Depois de um primeiro mandato fracassado entre 2006-2007, interrompido nomeadamente devido a escândalos e à doença inflamatória intestinal crónica (colite ulcerosa), Abe voltou ao comando do país no final de 2012 e desde então permaneceu no cargo.

Inicialmente, Abe pretendia permanecer como primeiro-ministro até ao final do seu terceiro e último mandato como presidente do Partido Liberal Democrático, em setembro de 2021.

Shinzo Abe ficou conhecido no estrangeiro sobretudo devido à sua política económica apelidada de "Abenomics", lançada no final de 2012, que combinava flexibilização da política monetária, grande estímulo fiscal e reformas estruturais.

No entanto, na ausência de reformas realmente ambiciosas, este programa teve apenas sucessos parciais e que agora foram ofuscados pela crise económica ligada à pandemia do novo coronavírus.

Segundo Masamichi Adachi, economista do banco UBS, entrevistado pela AFP, Shinzo Abe agiu como "um populista" e não impôs as reformas económicas, necessariamente "dolorosas", o que será uma das principais razões da sua longevidade no poder.

A grande ambição de Abe, herdeiro de uma grande família de políticos conservadores, era rever a constituição pacifista japonesa de 1947, escrita pelos ocupantes norte-americanos e desde então nunca alterada.

Tendo construído parte de sua reputação com base na firmeza em relação à Coreia do Norte, Abe queria a existência de um exército nacional no lugar das atuais "forças de autodefesa" japonesas, mas a Constituição estipula que o Japão deveria renunciar à guerra para sempre.

Também defendeu um Japão descomplexado de seu passado, recusando-se em particular a carregar o fardo do arrependimento pelos atos do exército japonês na China e na península coreana na primeira metade do século XX.

No entanto, Abe absteve-se de ir ao santuário Yasukuni em Tóquio, um foco de nacionalismo japonês, após a sua última visita ao local no final de 2013, que indignou Pequim, Seul e Washington.

As relações entre Tóquio e Seul deterioraram-se claramente nos últimos dois anos, tendo como pano de fundo as suas disputas históricas, enquanto as relações com Pequim aqueceram, embora continuem tortuosas.

Em relação aos Estados Unidos, Abe adaptou-se a cada mudança de presidente, demonstrando nos últimos anos a sua cumplicidade com Donald Trump, com quem compartilha a paixão pelo golfe. Uma estratégia com resultados mistos e complicada pelo lado imprevisível do chefe de Estado norte-americano.
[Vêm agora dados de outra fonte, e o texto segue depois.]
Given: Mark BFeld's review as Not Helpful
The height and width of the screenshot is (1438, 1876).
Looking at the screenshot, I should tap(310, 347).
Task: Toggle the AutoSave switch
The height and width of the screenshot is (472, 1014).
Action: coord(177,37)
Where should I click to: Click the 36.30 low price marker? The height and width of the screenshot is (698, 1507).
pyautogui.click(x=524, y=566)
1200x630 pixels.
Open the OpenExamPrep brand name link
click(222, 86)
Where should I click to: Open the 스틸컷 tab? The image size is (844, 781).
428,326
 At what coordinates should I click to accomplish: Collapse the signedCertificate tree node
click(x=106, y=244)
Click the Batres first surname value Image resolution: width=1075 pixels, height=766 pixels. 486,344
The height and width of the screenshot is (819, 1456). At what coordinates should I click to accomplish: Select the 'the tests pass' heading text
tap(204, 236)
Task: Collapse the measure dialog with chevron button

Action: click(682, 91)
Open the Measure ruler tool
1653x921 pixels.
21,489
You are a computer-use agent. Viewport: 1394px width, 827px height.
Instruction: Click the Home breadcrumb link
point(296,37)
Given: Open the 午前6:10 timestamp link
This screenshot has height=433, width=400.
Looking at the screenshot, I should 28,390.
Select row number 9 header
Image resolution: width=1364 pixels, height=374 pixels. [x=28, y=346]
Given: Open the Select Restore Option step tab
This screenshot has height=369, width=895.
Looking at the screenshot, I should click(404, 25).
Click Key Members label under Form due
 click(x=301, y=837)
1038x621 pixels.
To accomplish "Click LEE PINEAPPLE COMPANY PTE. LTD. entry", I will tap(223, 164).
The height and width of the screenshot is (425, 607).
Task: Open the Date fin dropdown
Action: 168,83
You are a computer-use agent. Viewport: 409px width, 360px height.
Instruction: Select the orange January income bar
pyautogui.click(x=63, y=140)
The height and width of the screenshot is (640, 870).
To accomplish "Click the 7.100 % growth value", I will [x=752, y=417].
Shinzo Abe também teve o cuidado de não ofender o presidente russo, Vladimir Putin, na esperança de resolver a disputa pelas Ilhas Curilas do Sul (chamadas de "Territórios do Norte" pelos japoneses), anexadas pela União Soviética ao fim da Segunda Guerra Mundial e nunca mais devolvidas ao Japão.

Também tentou brilhar no cenário internacional, por exemplo, assumindo o papel de mediador entre o Irão e os Estados Unidos ou sendo o apóstolo do livre comércio.

Regularmente salpicado por escândalos que afetam os seus familiares, Abe costuma aproveitar eventos externos -- os disparos de mísseis norte-coreanos ou desastres naturais - para distrair a atenção e colocar-se como o chefe necessário na adversidade.

Shinzo Abe também se aproveitou a ausência de um rival à sua altura no PLD e da fragilidade da oposição, que ainda não se recuperou da desastrosa passagem pelo poder entre 2009 e 2012.

A sua popularidade, entretanto, diminuiu acentuadamente desde o início da pandemia do novo coronavírus, pois a sua ação foi considerada muito lenta e confusa.

Também se apegou à esperança de manter as Olimpíadas de Tóquio no verão de 2020, que seria um dos pontos altos de sua gestão, mas a realização do evento foi adiada por um ano devido à pandemia de covid-19.